We want to ask a simple question that is hard to answer “is the exemplar data and your data the same”? The ANOVA method is a statistical technique that is widely utilized in industrial manufacturing to determine if populations are the same, but of course it is couched in that statistical jargon of “do we accept the null hypothesis”. There are a number of issues to consider, which are referred to as factors in ANOVA testing. We want to account for all possible factors, and then see which factors in a process are important when considering reproducibility and overall quality. In our usage, we a priori know that a number of factors would produce different results (when comparing the exemplar vs. your data).

For example, we know the following are important factors that cause a difference in the simulation:

  • the time of the forecast: We use several time periods in the validation, the initial time of the forecast is, of course, different than time period four.

  • the geophysical location of validation: We use 13 small boxes in the domain, as we expect the simulation to have different answers in different locations.

  • which vertical level: We use one at the surface, one a km above ground, and one level towards the top of the model’s lid.
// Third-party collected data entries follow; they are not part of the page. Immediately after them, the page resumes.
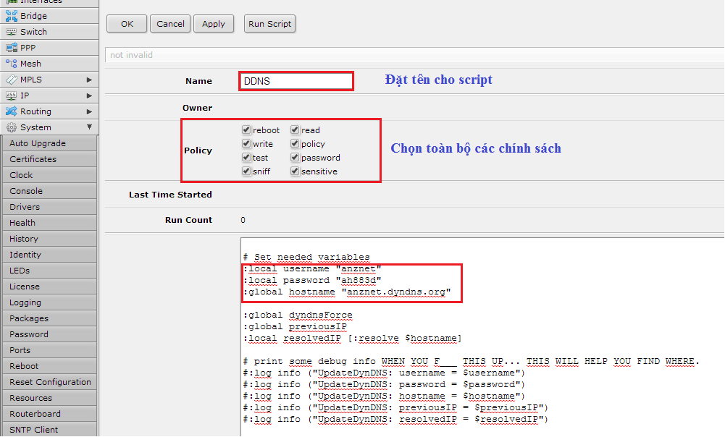This screenshot has height=437, width=725.
Task: Toggle the sniff policy checkbox
Action: point(247,171)
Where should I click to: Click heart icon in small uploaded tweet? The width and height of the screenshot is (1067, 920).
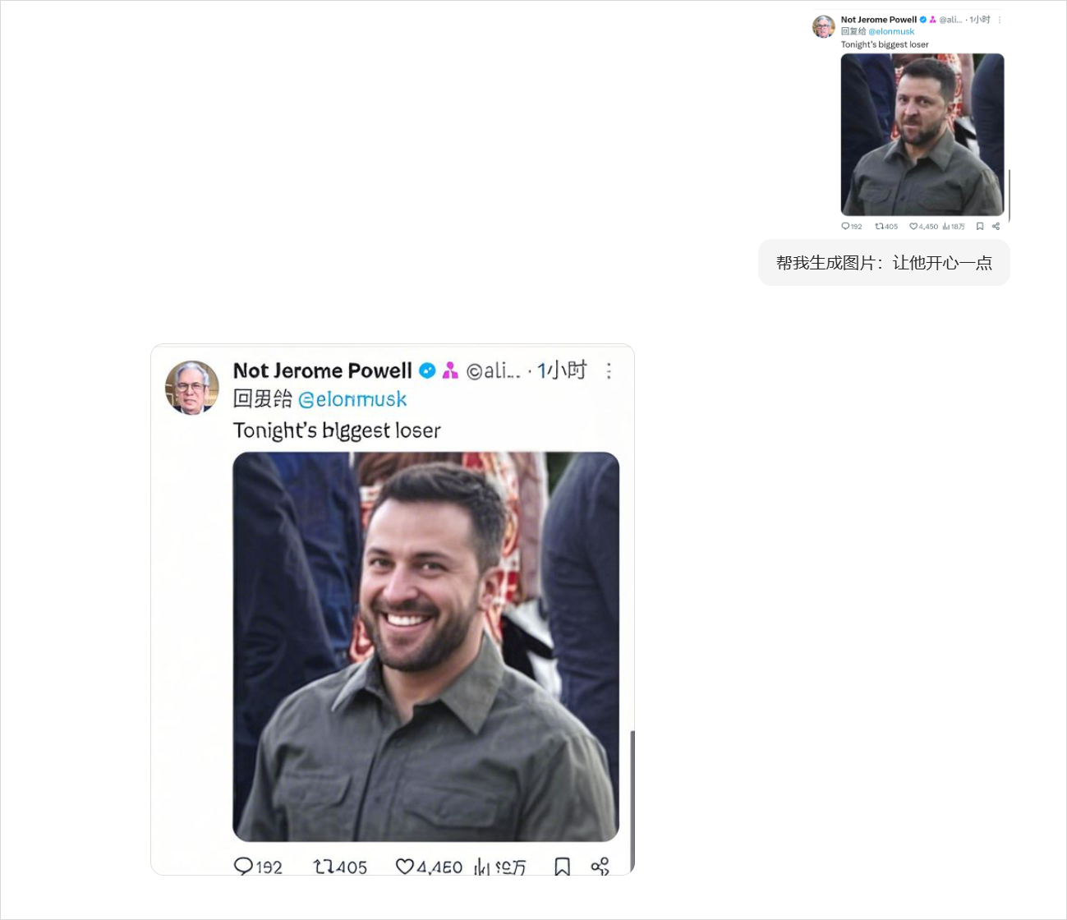coord(913,227)
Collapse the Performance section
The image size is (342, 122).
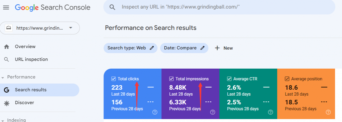coord(3,78)
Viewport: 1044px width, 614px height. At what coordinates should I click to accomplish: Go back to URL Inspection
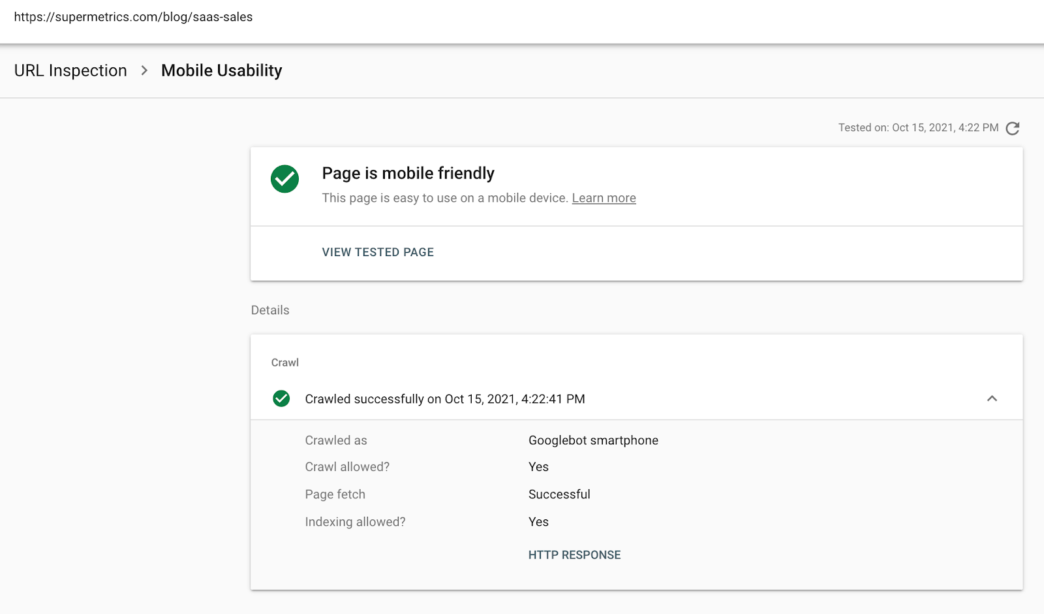[70, 71]
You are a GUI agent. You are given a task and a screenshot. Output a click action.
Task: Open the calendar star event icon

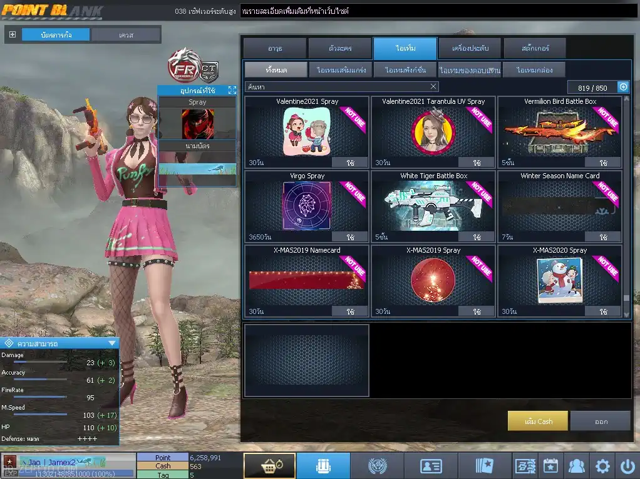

Again the weather will be different at the ground level vs. where jets fly).

  • the variable of interest: We separate wind, temperature, and moisture, as we would expect the temperature to behave differently than the wind.

  • exemplar vs. your data: The important remaining factor is your data vs. our data – and we do not want that factor to be a large source of difference. That (hopefully unconfounded) difference is what we specifically test.

There are many other factor that would impact the model results in meaningful ways, but we are not allowing you to exercise those options (such as different physical parameterization schemes, or different numerical schemes). However, it is likely that an optimized library for intrinsic functions would be entirely OK, as would using real*8 vs real*4 floats (that would be slower, though), enhanced optimization is OK, using a different compiler or chip are OK, etc. The ANOVA test, as long as we stay within the first few time steps is quite adept at identifying acceptable data and rejecting incorrect data.

The VALIDATION directory is the exemplar directory that is filled with data that we provide. The VALIDATE directory is populated by you with each WRF simulation (by both the run_wrf_large.csh-004 and RUN.slurm example scripts). Again, sorry for the too-similar naming convention!

The timing test is very quick. A short shell script uses the typical Linux “grep cat awk” set of commands to give us the time to solution for various components of the model:

HAPPY COMPUTING!

Once you are comfortable running through these steps to build and run the code, and can generate the output for timing and validation, you may move onto the 3-domain case. Good luck!